Example: h(K) = K mod B (for integer keys)
Static Hashing
- Fixed number of buckets B
- Each bucket holds one or more pages
- Overflow buckets: when a bucket fills, chain overflow pages with pointers
- Problem: as the file grows, overflow chains lengthen and performance degrades. Reorganizing the entire hash file is expensive (recompute h for all keys with new B).
Extendable (Dynamic) Hashing
Grows the directory dynamically to handle more data without a full file reorganization.
Key concepts:
- Directory: an array of 2^d pointers to buckets
- Global depth d: the number of hash bits used to index the directory; directory size = 2^d
- Local depth l_i: the number of bits used to hash to bucket i (l_i ≤ d at all times)
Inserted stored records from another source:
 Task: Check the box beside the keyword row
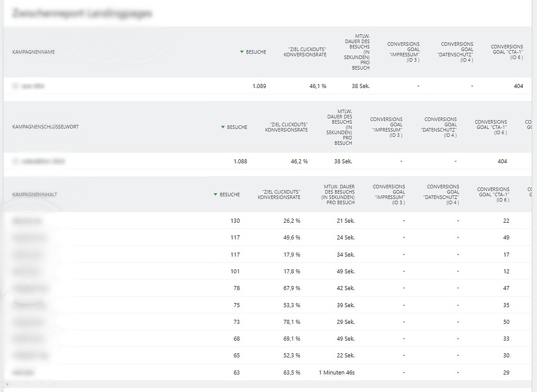pos(16,161)
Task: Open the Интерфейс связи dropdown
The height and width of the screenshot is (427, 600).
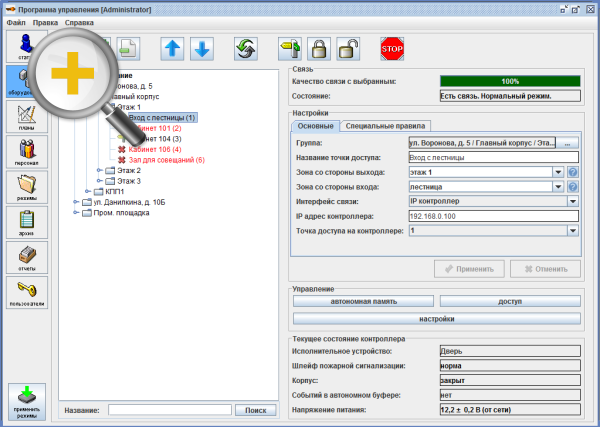Action: pyautogui.click(x=573, y=200)
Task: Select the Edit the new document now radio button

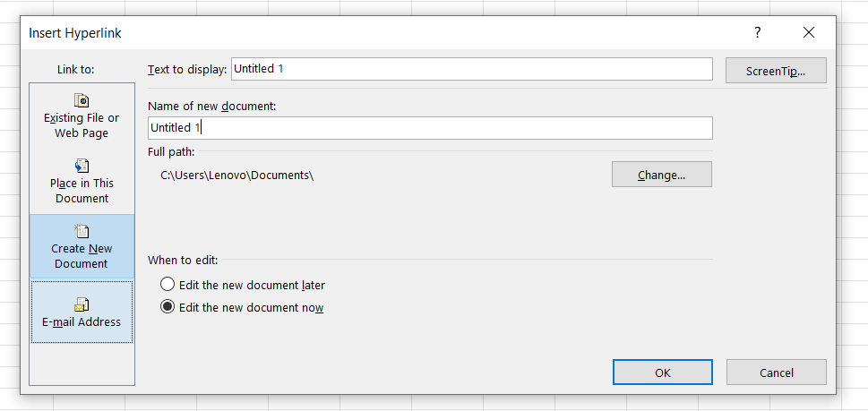Action: (167, 307)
Extendable Hashing — Search and Insert
SEARCH for key K:
1. Compute h(K)
2. Use the LAST d bits of h(K) as an index into the directory
3. Follow the directory pointer to the bucket
4. Sequentially search within the bucket
Complexity: O(1) average
INSERT key K:
1. Compute h(K), find the target bucket (as above)
2. If bucket has free space → insert key directly ✓
3. If bucket OVERFLOWS:
Case A — local depth l_i < global depth d:
→ Split the bucket: create two new buckets, local depth becomes l_i + 1
→ Redistribute keys between the two new buckets based on the (l_i+1)th hash bit
→ Update directory entries (only those currently pointing to the split bucket)
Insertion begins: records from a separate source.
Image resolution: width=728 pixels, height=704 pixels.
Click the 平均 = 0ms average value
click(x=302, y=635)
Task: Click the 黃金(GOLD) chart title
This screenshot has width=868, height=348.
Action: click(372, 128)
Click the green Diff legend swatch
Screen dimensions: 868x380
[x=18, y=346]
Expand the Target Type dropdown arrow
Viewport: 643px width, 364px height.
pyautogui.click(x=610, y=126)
→ Directory SIZE does not change
Case B — local depth l_i = global depth d:
→ First, DOUBLE the directory:
d becomes d + 1; directory size goes from 2^d to 2^(d+1)
Each old entry i is replicated: entries i and i+2^d both point to same bucket
→ Then proceed with Case A: split the overflowing bucket
──────────────────────────────────────────────────────────────────────
Worked Example:
Initial state: d=1 (global depth), 2 buckets
Directory: [0 → Bucket A (l=1), 1 → Bucket B (l=1)]
Bucket A: holds keys where h(k) ends in bit '0'
Bucket B: holds keys where h(k) ends in bit '1'
Insert key with h(k) = 1111 → last 1 bit = 1 → goes to Bucket B
Suppose Bucket B is FULL (overflows). Local depth l=1 = global depth d=1.
Step 1: Double directory → d becomes 2
Old directory: [0→A, 1→B]
New directory: [00→A, 01→B, 10→A, 11→B] (entries duplicated)
Step 2: Split Bucket B (keys ending in '1', l=1)
Keys ending in '01' → new Bucket B0 (l=2)
Keys ending in '11' → new Bucket B1 (l=2)
Update directory: 01 → B0, 11 → B1
Final directory: [00→A, 01→B0, 10→A, 11→B1]
Search after restructure: any key still found in O(1) using last d=2 bits
No existing keys needed to be rehashed to a completely new file!
Bitmap Indices
A bitmap index stores a bit-array for each distinct value of a low-cardinality attribute.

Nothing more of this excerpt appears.